● WHAT THE TASK REQUIRES
Update everything from the line containing "The height and width of the screenshot is (658, 1216)." down to the end of the records by replacing "italic" with "bold" and leaving all else unchanged. Leave the pictures out of your answer.
··· SUPPLIED INFORMATION ···
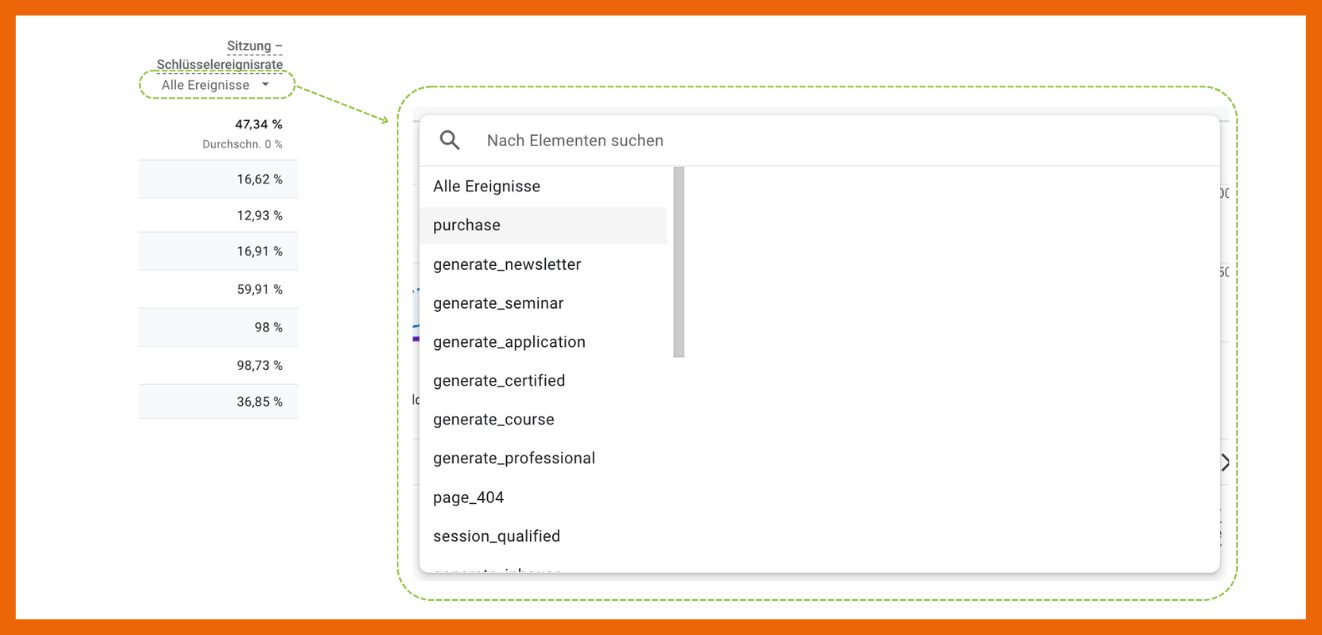
Task: Select the generate_application entry
Action: pyautogui.click(x=509, y=343)
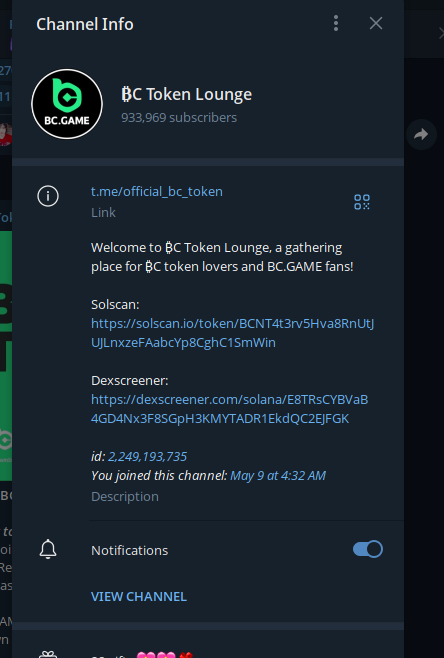Click the Description label under channel text
This screenshot has width=444, height=658.
(125, 496)
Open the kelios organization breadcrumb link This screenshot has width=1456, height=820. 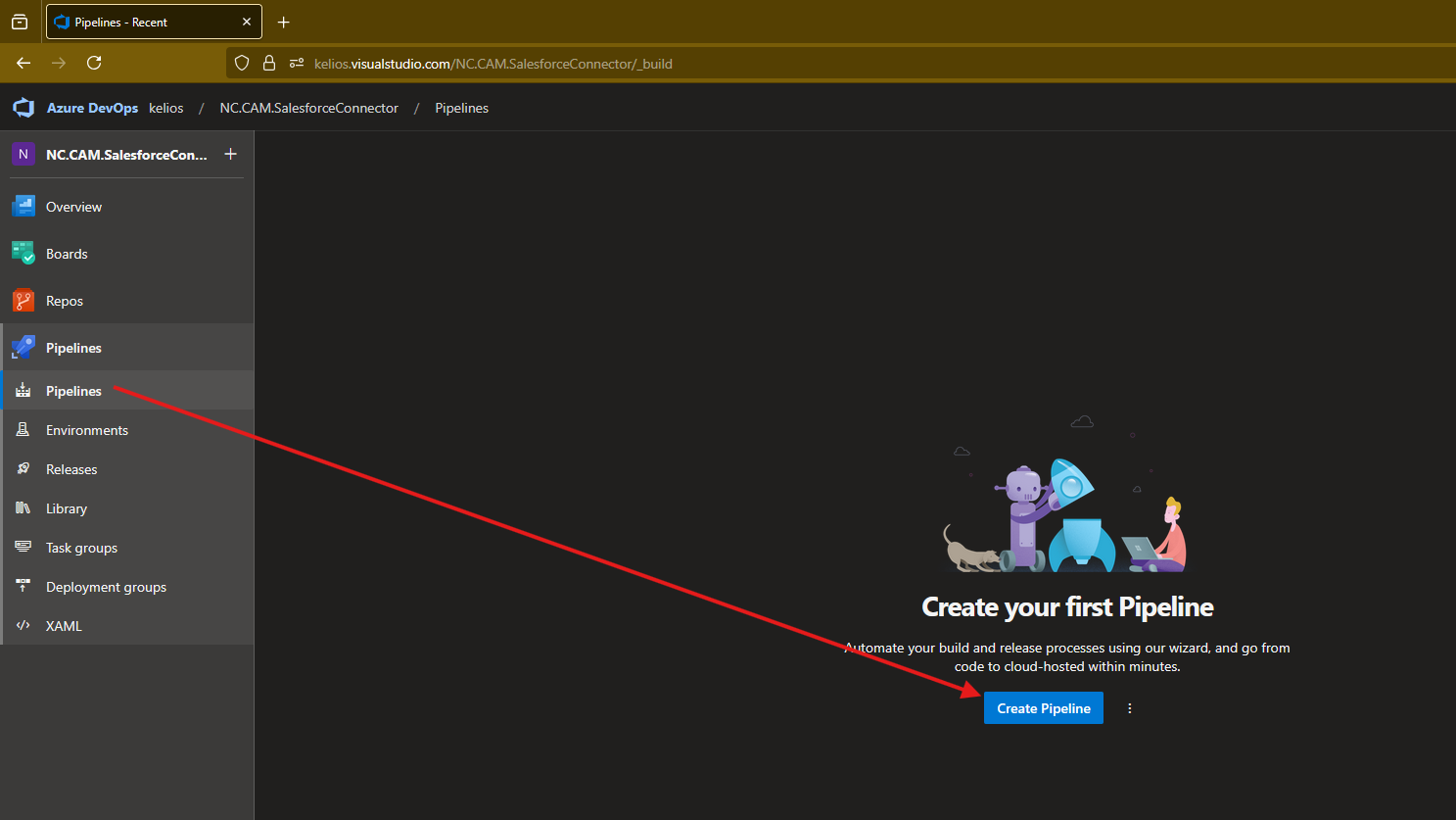(x=166, y=108)
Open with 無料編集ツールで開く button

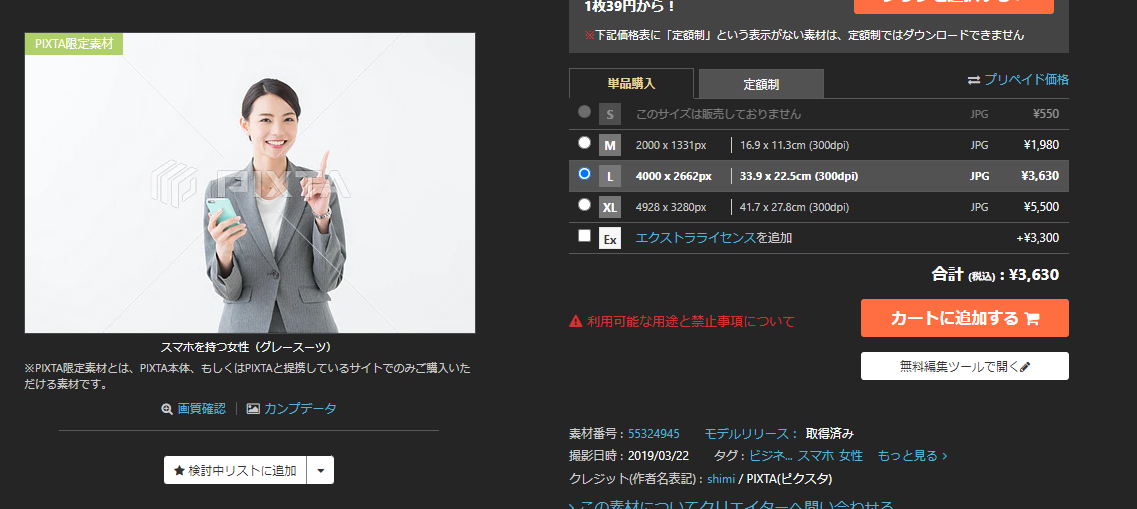click(x=964, y=366)
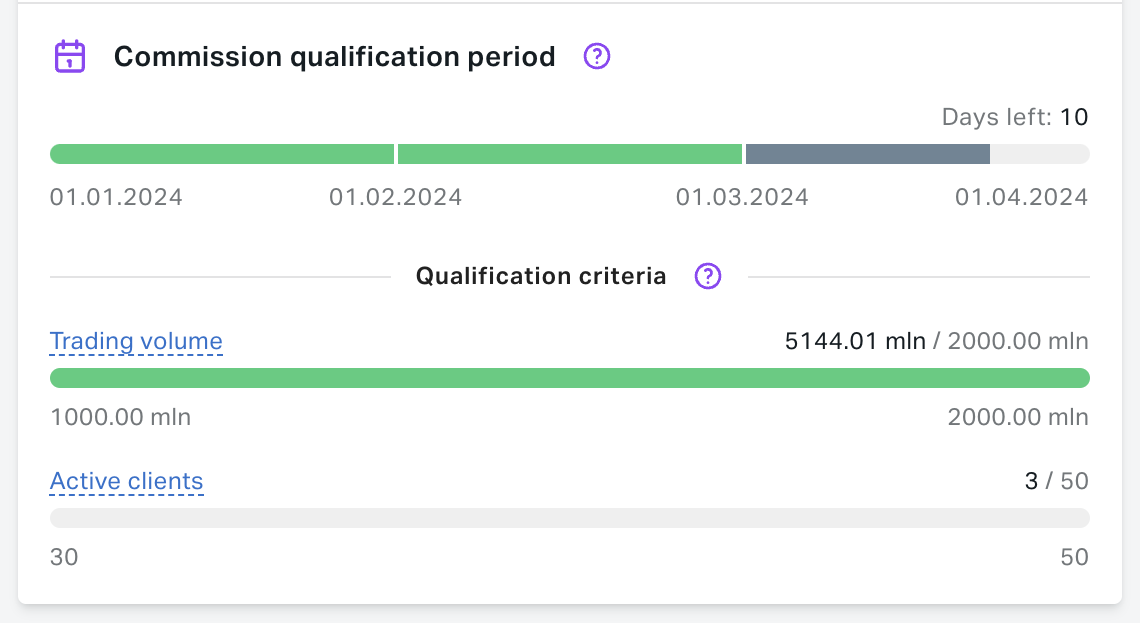This screenshot has height=623, width=1140.
Task: Click the green Trading volume progress bar
Action: point(569,378)

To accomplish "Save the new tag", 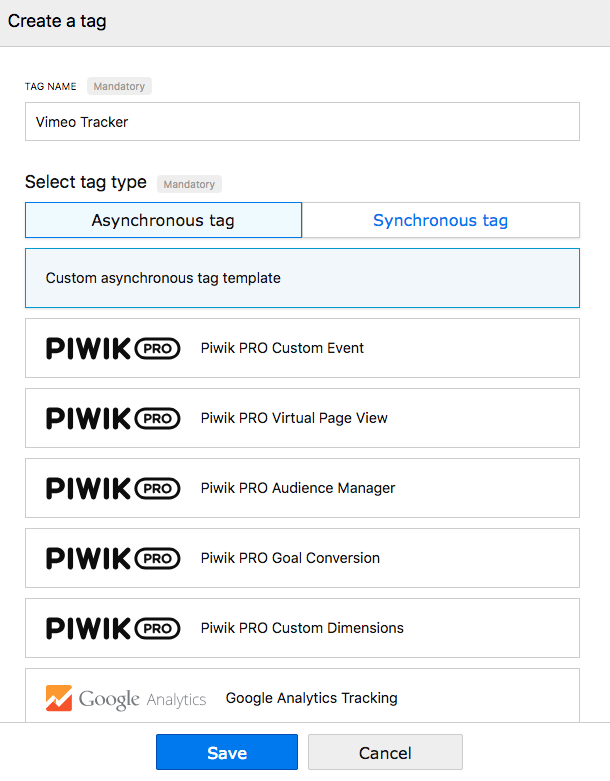I will [227, 752].
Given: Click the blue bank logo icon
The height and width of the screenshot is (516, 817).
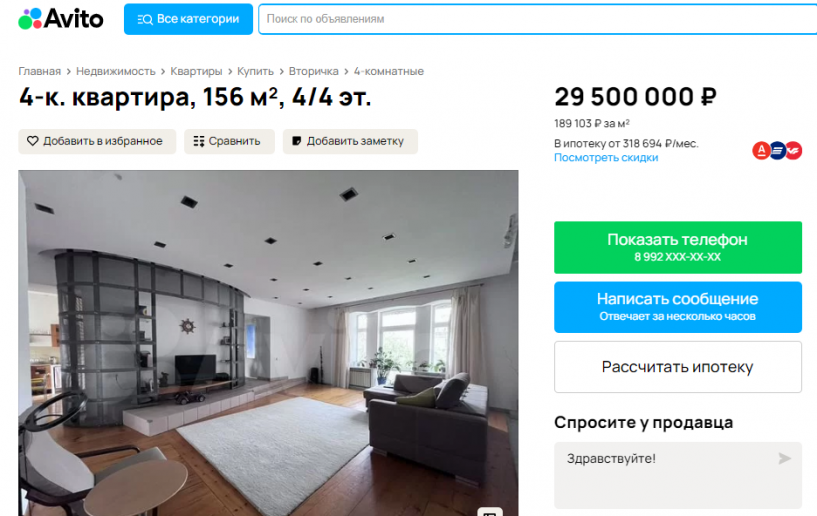Looking at the screenshot, I should pos(777,151).
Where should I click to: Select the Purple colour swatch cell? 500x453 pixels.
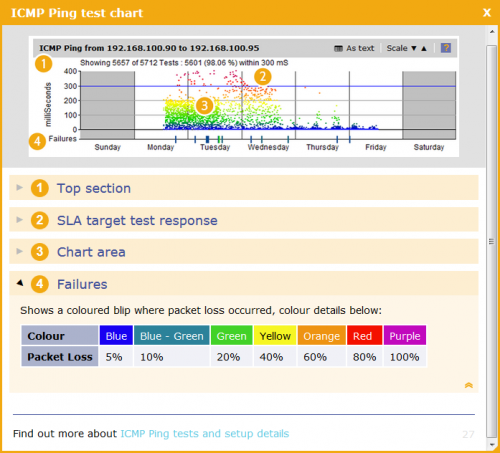[x=405, y=335]
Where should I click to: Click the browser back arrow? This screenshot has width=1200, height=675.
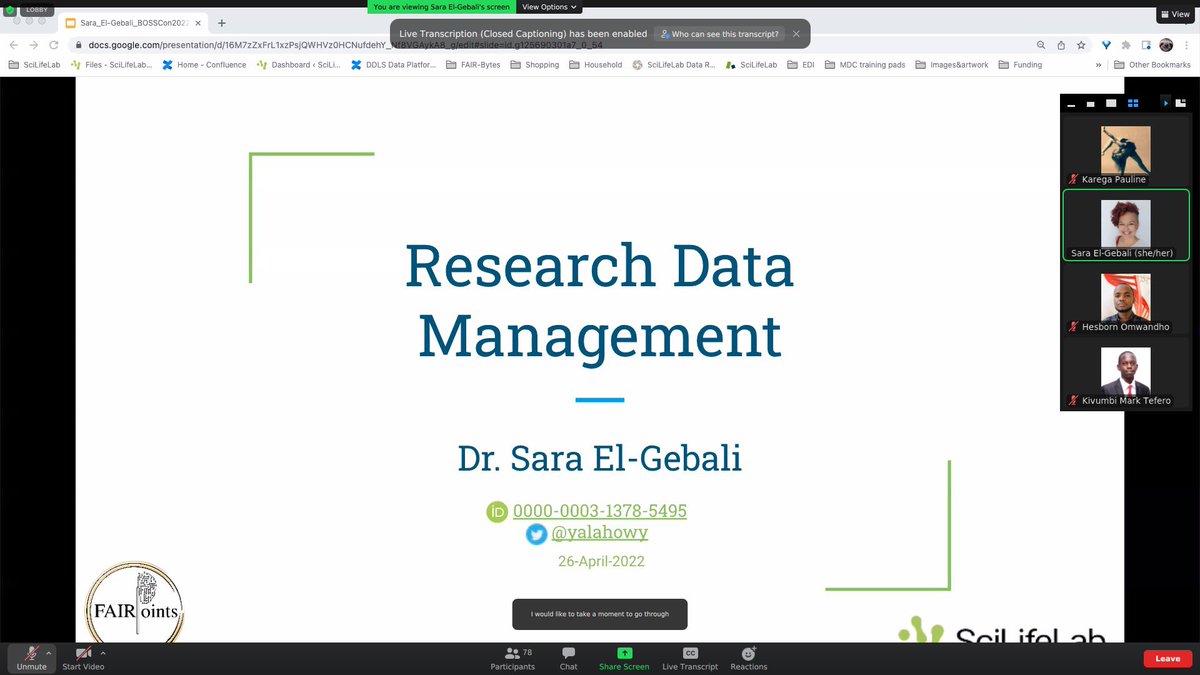click(12, 45)
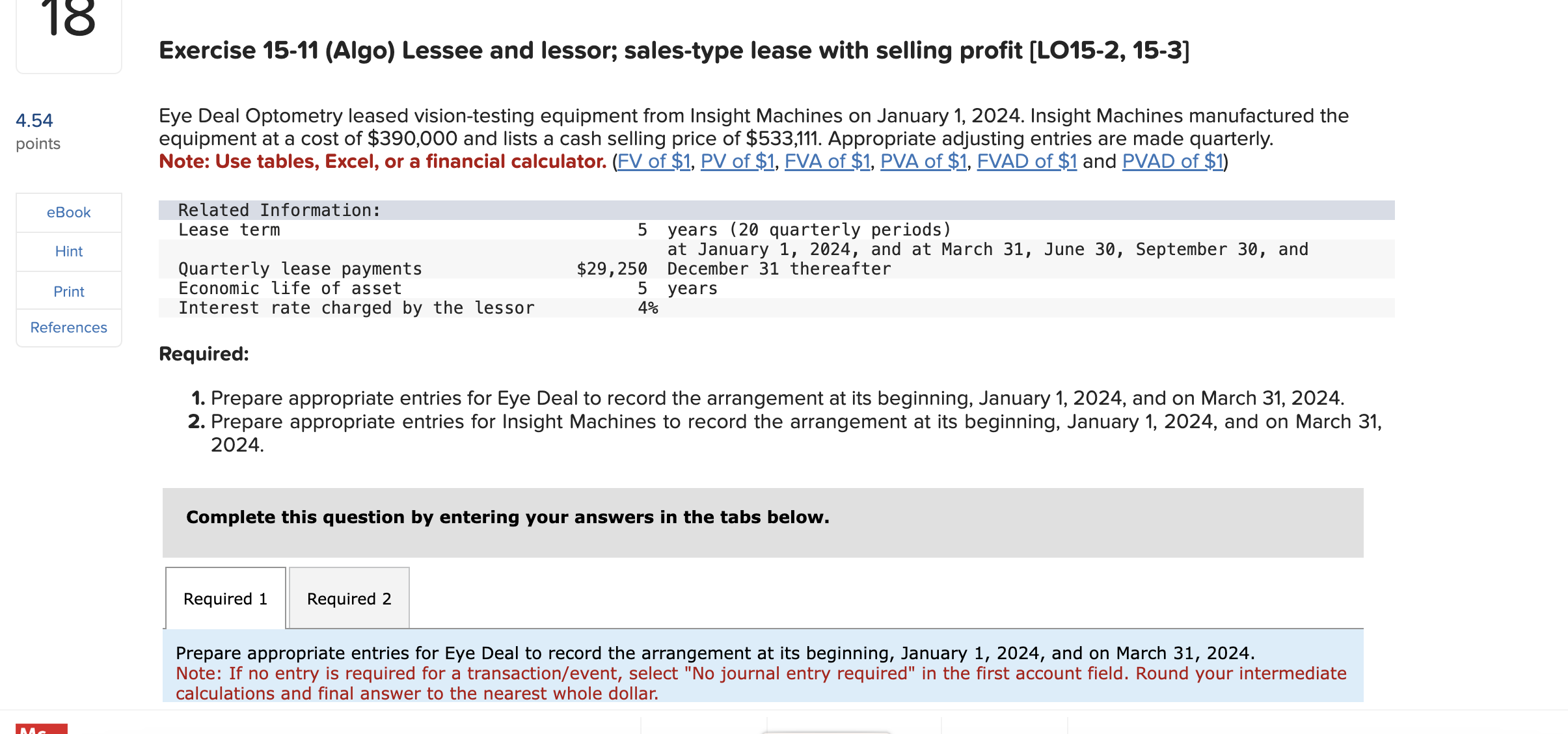Screen dimensions: 1568x734
Task: Open the eBook resource
Action: [68, 212]
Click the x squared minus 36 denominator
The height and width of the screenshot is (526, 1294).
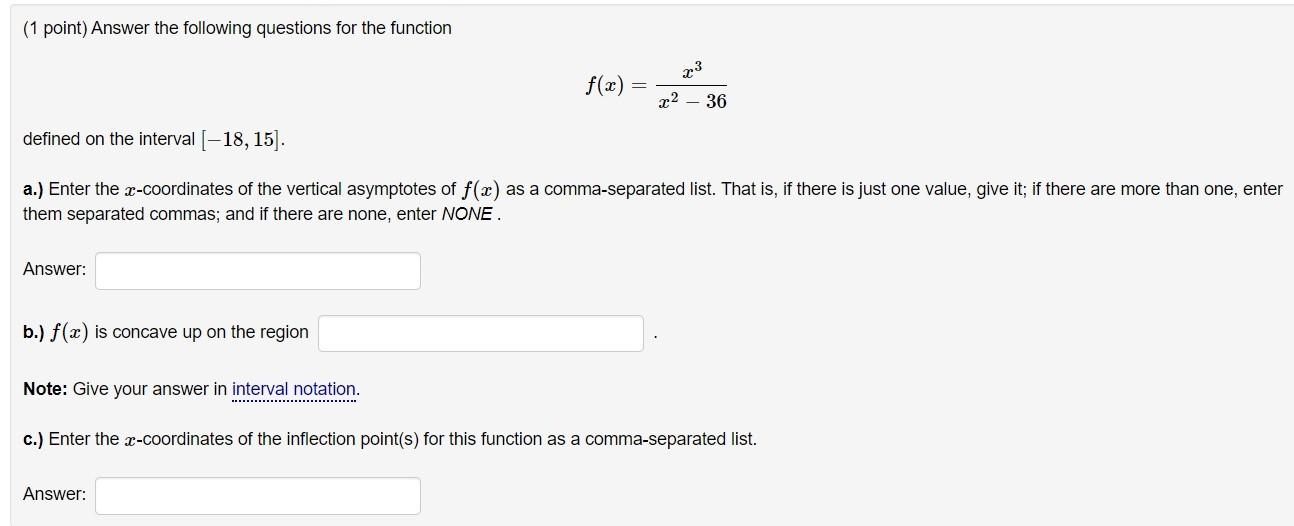click(x=693, y=101)
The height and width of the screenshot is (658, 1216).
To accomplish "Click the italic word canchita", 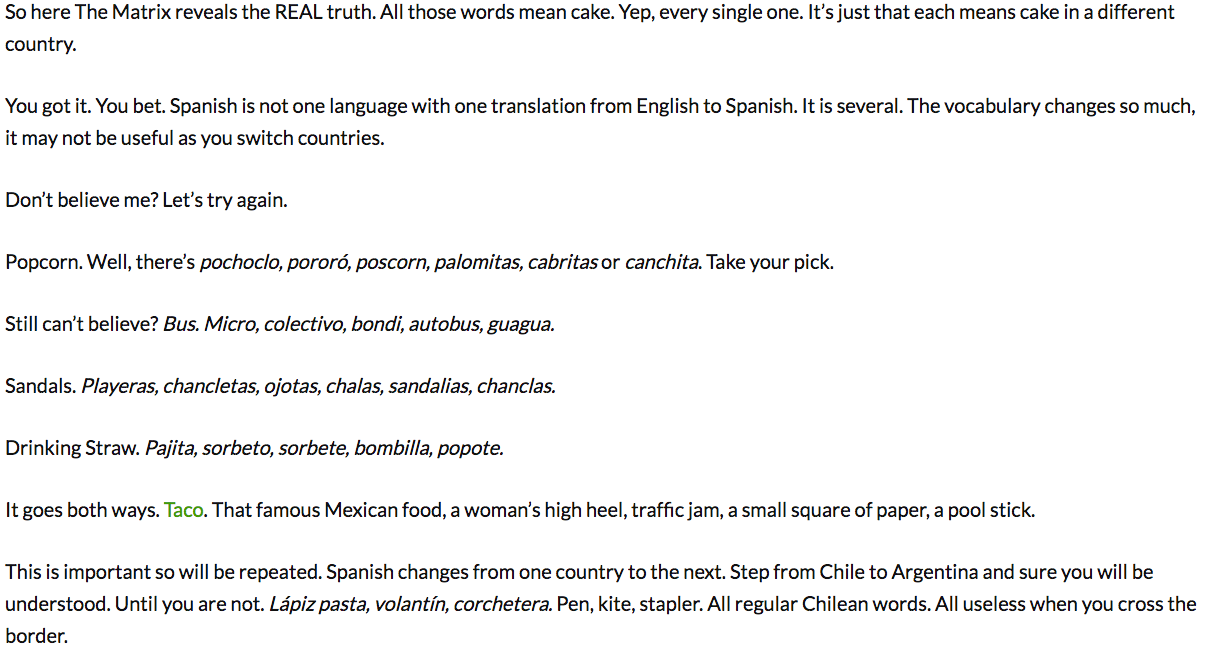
···
● WRITTEN ANSWER
The height and width of the screenshot is (658, 1216).
To accomplish "Click the bold word canchita", 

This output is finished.